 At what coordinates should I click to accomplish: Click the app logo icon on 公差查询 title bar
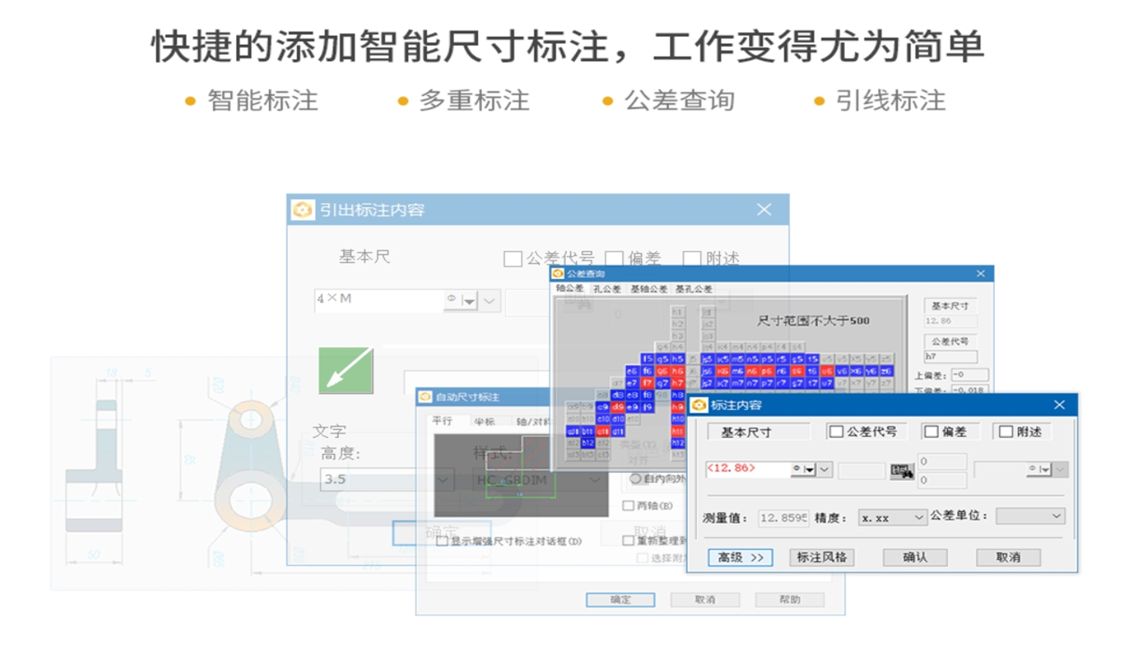pyautogui.click(x=558, y=275)
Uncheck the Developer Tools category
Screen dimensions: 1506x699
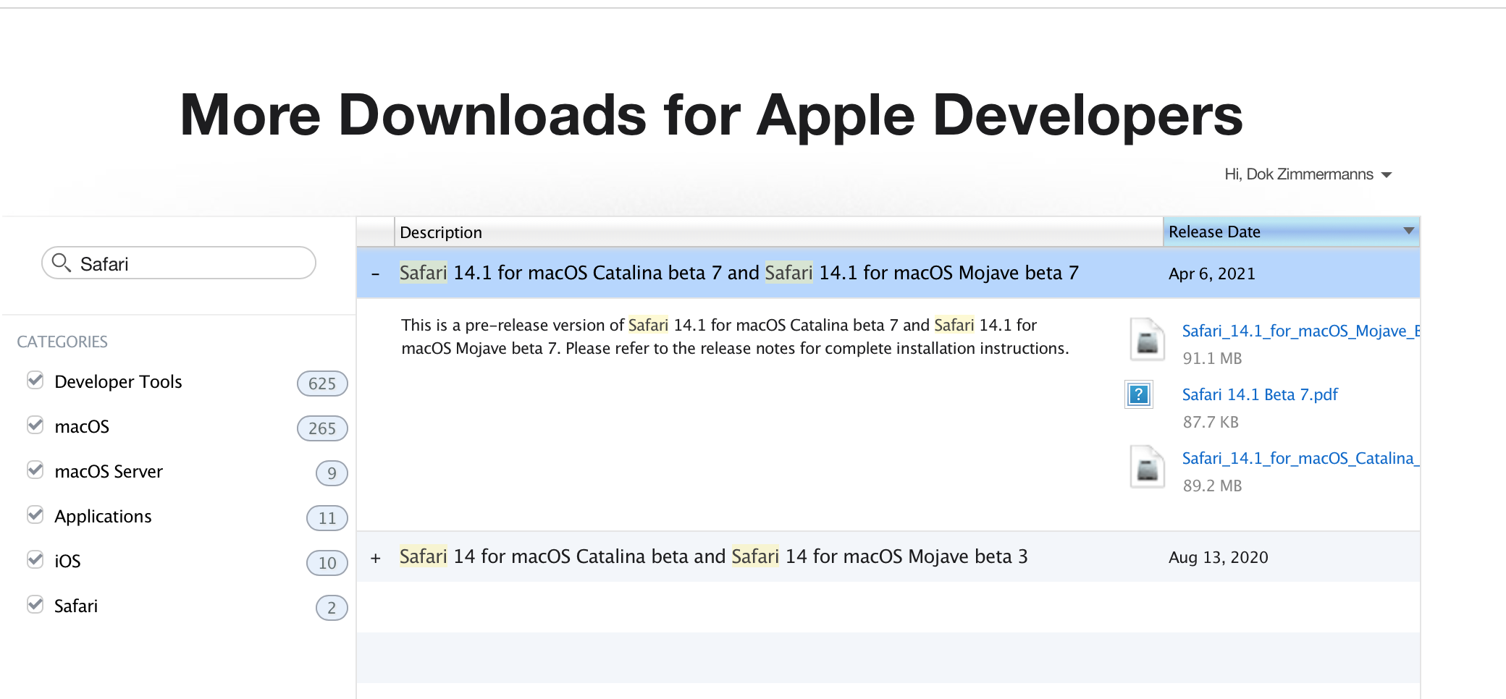tap(35, 380)
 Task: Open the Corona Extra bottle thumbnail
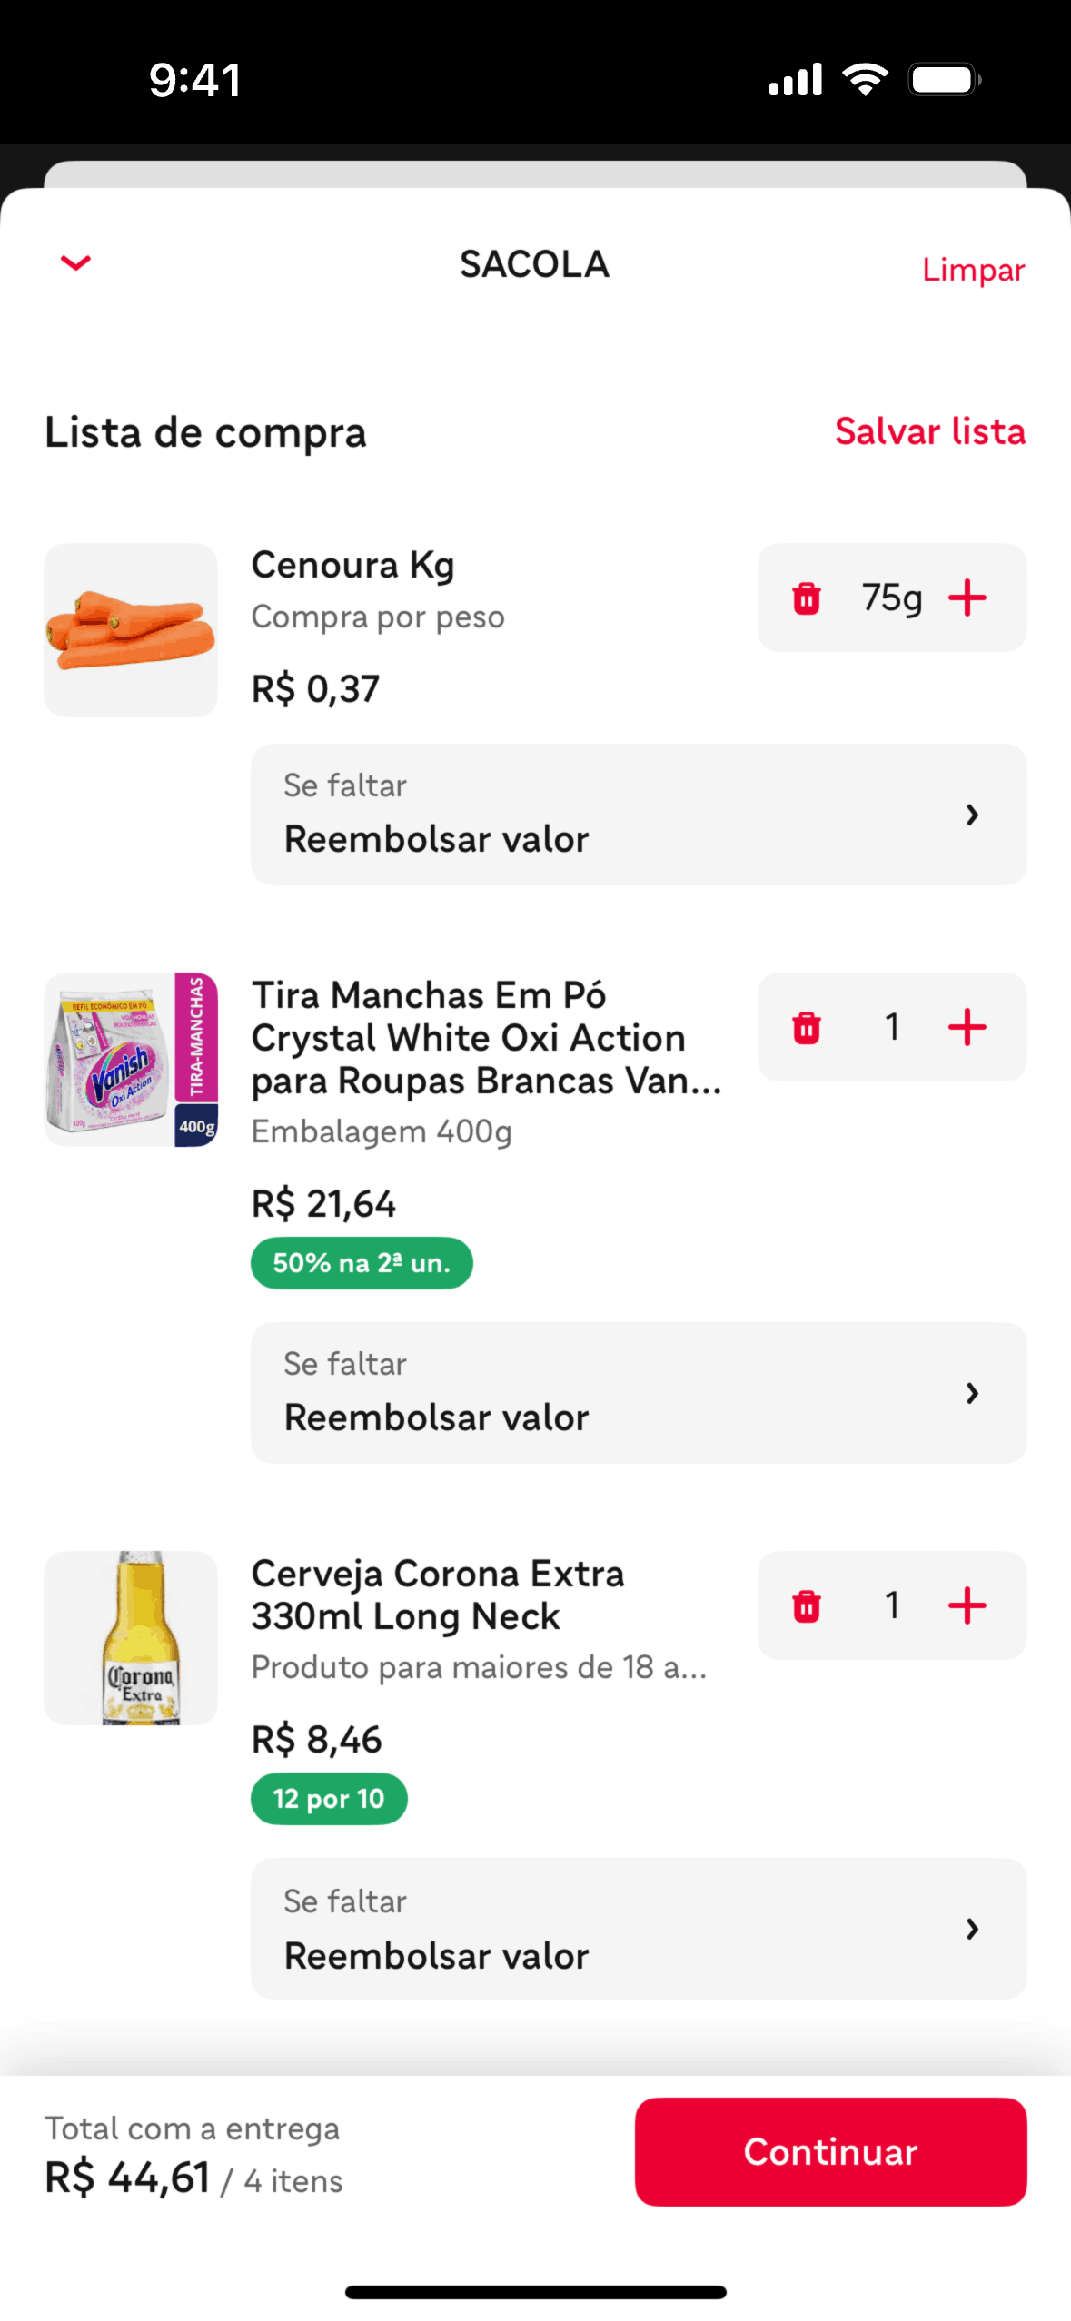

## [DIRECTIONS FOR THIS TASK]
Substitute "Check" for "Uncheck" throughout the data above and write out all of its lines again, with everything else unchanged and the pictures left out.

## [OUTPUT OF THE EXERCISE]
 At what coordinates should I click to accomplish: Click the app logo icon on 公差查询 title bar
pyautogui.click(x=558, y=275)
Check the Developer Tools category
Screen dimensions: 1506x699
tap(35, 380)
 Task: Open the Corona Extra bottle thumbnail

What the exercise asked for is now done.